I didn't know it was possible to feel so at peace, and yet at the same time wonder "what in the world are we doing?!"
It was an amazing day. So many conflicting emotions...so many incredible moments...a whirlwind of joy and love and wonder, and then we were off on our honeymoon - and the start of our new life together!
Things I've learned:
I knew this would be important, but I've come to realize it's the most important dynamic of our relationship. So many fights, disagreements, hurt feelings, and misunderstandings have been avoided merely because we talk things out. Quickly, as soon as one of us realizes that we've been hurt or don't like something, we go to the other person. Usually, it's a mere misunderstanding, or something completely unintentional, it's worked through in a matter of minutes, and life goes on.
But communication is more than just talking through problems. We just TALK.
We talk about everything, share little details from our day, we're silly together, we talk about deep issues, and we talk about nonsense. And it makes us feel closer to each other.
Don't take things personally
This is something else that we have found makes a huge impact on how we relate to each other. I know of and have read of people who get personally hurt over small things, and in my mind, that is so damaging to a relationship.

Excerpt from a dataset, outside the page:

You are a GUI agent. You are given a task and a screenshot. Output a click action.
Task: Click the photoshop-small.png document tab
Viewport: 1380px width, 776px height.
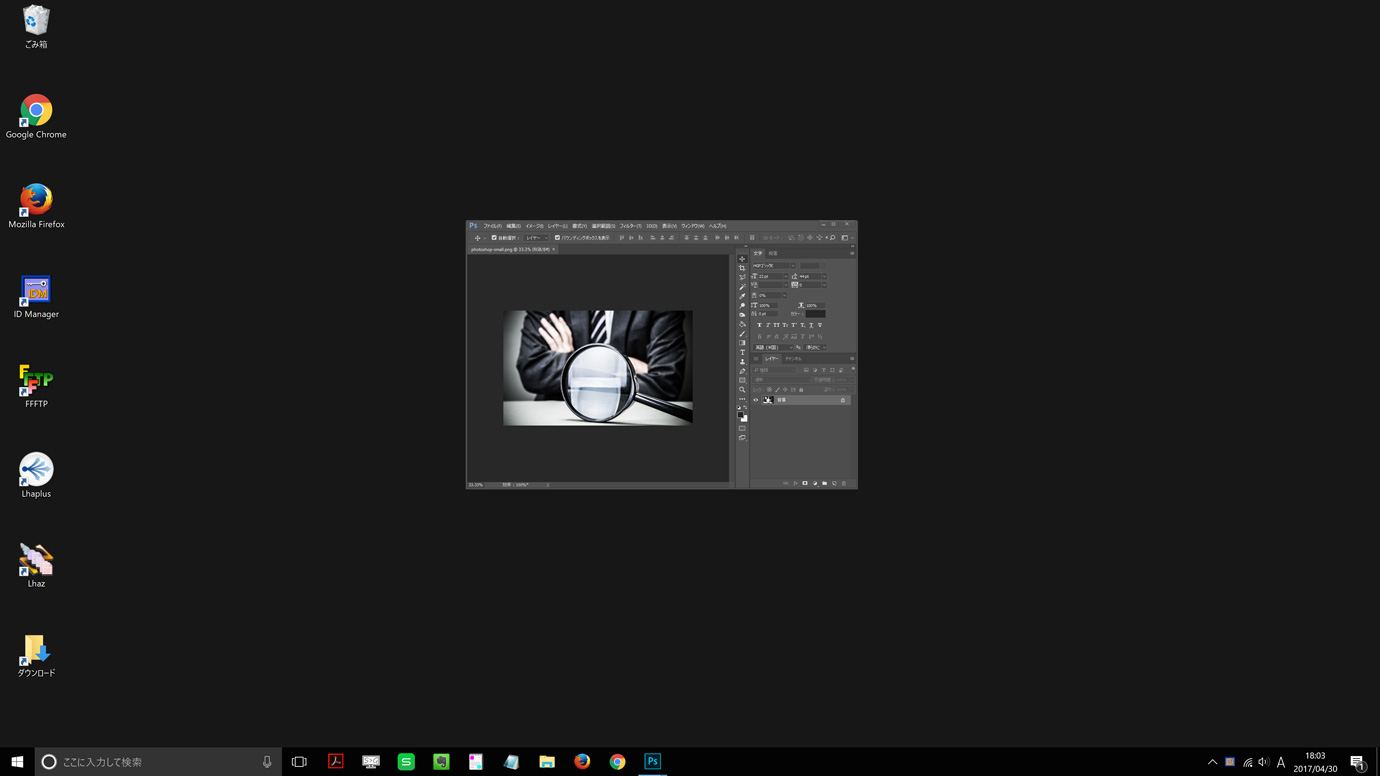pyautogui.click(x=510, y=249)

Growing up, one of my mom's favorite verses to quote at us girls was Proverbs 19:11 "A person's wisdom yields patience; it is to one's glory to overlook an insult." Whenever one of us would feel insulted or offended, she'd just say "Overlook insult!", and we all knew what she was referring to.
That mindset of overlooking offense, of just moving on, of letting things go - it's so wonderful. I'm not talking about staying quiet when someone offends you, but harboring bitterness inside. I'm talking about truly overlooking things, and not feeling personally offended when someone does something you don't like.
Always assume the best of your spouse
I actually read this quote in the book Love And Respect, by Emerson Eggerichs, and it's similar to the last point. Going into any situation, we always assume the best. Instead of feeling like "he did such-and-such...he obviously must not love me, or must be upset with me", it helps so much to approach each other assuming the hurt or problem was unintentional or a misunderstanding.
Now, there are times when one or both of us are just being downright selfish, and then we can talk through it and apologize.
But instead of automatically assuming the worst, assume the best.
Prioritize "us time"
Going into marriage, I knew this concept was important, but I thought it would always be easy to make happen. Not so!
My biggest struggle is feeling guilty that we are going off on a date, or going to do something that's "just us". But after we do, we always, always feel closer, more connected, and are better off for it.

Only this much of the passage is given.